SOURCE PASSAGE.

──────────

Khan has spent her life pushing back against the prejudice against Muslims in the United States. Arriving in New York City 38 years ago, the Kashmir native faced an uphill battle as a minority Muslim teenage girl. Landing at a mostly Jewish suburban enclave in Long Island, Khan recalls having to explain her religion in class and debunk myths about her camel riding abilities. Her aunt and uncle were doctors who helped to found the Islamic Center of Long Island. Yet, she also felt the battle would be worth it. She dropped her given name of Farhat in favor of Daisy and plunged into American teenage culture of field hockey and guitar playing.
She was attracted to the truly colossal flavors of the city. “It’s a really unique place,” Khan told A Journey. “I don’t know of any other place where everyone can enjoy their freedoms and help others.” The contrast between American culture and authoritarian Islamic cultures shook her faith.
The Iranian revolution in 1978 turned her off to Islam, but she felt adrift without an alternative. While working in Manhattan, she met a young iman Feisal Abdul Rauf who loved the city and preached meditation and openness. A "NYC Islam" seemed just the ticket to Khan. She and the iman were married in 1996.
So, living in New York City revitalized her passion for the Islamic faith. She decided to become a full-time activist for the Islamic community in 1997, leaving a successful career as an architectural designer. Co-founding the American Society for Muslim Advancement with her husband, she now travels around the world talking about her faith.
“[Islam] appeals to both the spiritual side and the activist side,” she said. “We are in constant communication with our creator, but we are also mandated to pay as much attention to really serving humanity and God’s creation in general. It’s a very vertical and horizontal religion in that there’s direct communication between man and God.”
In the first few years of ASMA’s existence, the organization was a center for Muslims to address the issues of their own faith in the context of modern-day Western culture. But what was an in-reach organization for the Muslim community instantly turned upside down into an outreach organization after 9/11.
Defending the faith, fighting terrorism
Suddenly faced with the pressure to defend the Muslim faith, Khan and her husband launched ASMA into interfaith programs.
In 2010, the duo ran headlong into a national furor after they spearheaded the development of Park51, a 13-story Islamic community and mosque in Lower Manhattan two blocks from Ground Zero. Since then, the funding for the $100 million community center has stalled, but their efforts to fight prejudice against their religion have increased. Khan has taken on the NYPD for what she considers its callous treatment of Muslims.

──────────

SOURCE DATA.
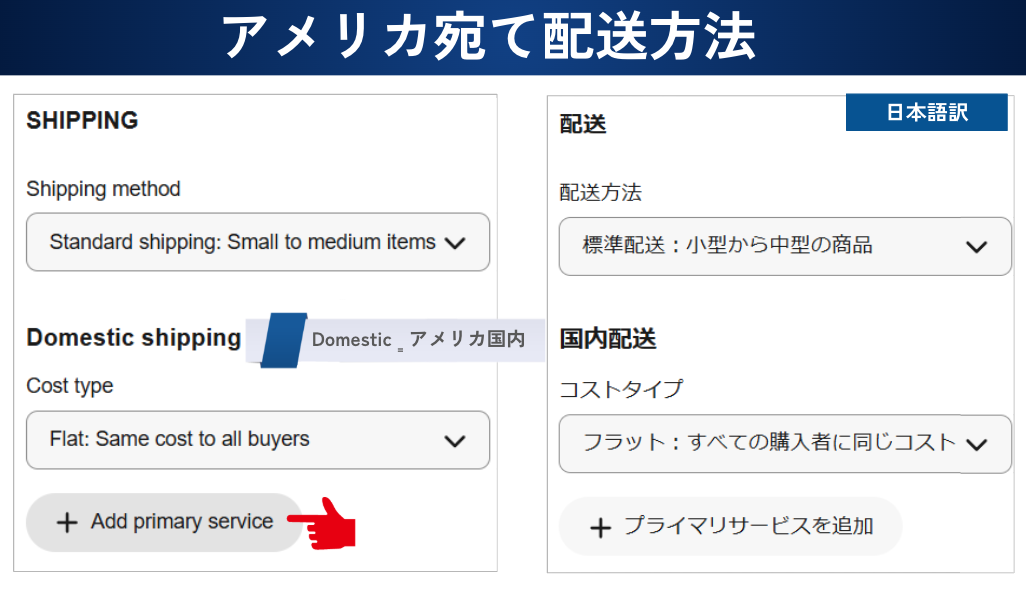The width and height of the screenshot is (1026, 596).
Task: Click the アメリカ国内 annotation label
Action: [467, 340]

──────────

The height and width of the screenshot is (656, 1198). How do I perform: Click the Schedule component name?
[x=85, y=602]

──────────

WRITTEN INSTRUCTION 1.
Answer from the text about Khan, one line per answer, marked (a), (b), (c):
(a) What given name did Khan drop in favor of Daisy?
(b) In what year did she marry Feisal Abdul Rauf?
(c) How many stories tall is Park51?
WRITTEN INSTRUCTION 2. Present the entries from the line that contains "The height and" through the line that contains "[x=85, y=602]" as a Markdown table with the columns Number and Entry line, including only those lines and leaving out blank ones.
The text about Khan and the entries are separate material with no link between them.

RIGHT ANSWER 1.
(a) Farhat
(b) 1996
(c) 13

RIGHT ANSWER 2.
| Number | Entry line |
|---|---|
| 1 | The height and width of the screenshot is (656, 1198). How do I perform: Click the Schedule component name? |
| 2 | [x=85, y=602] |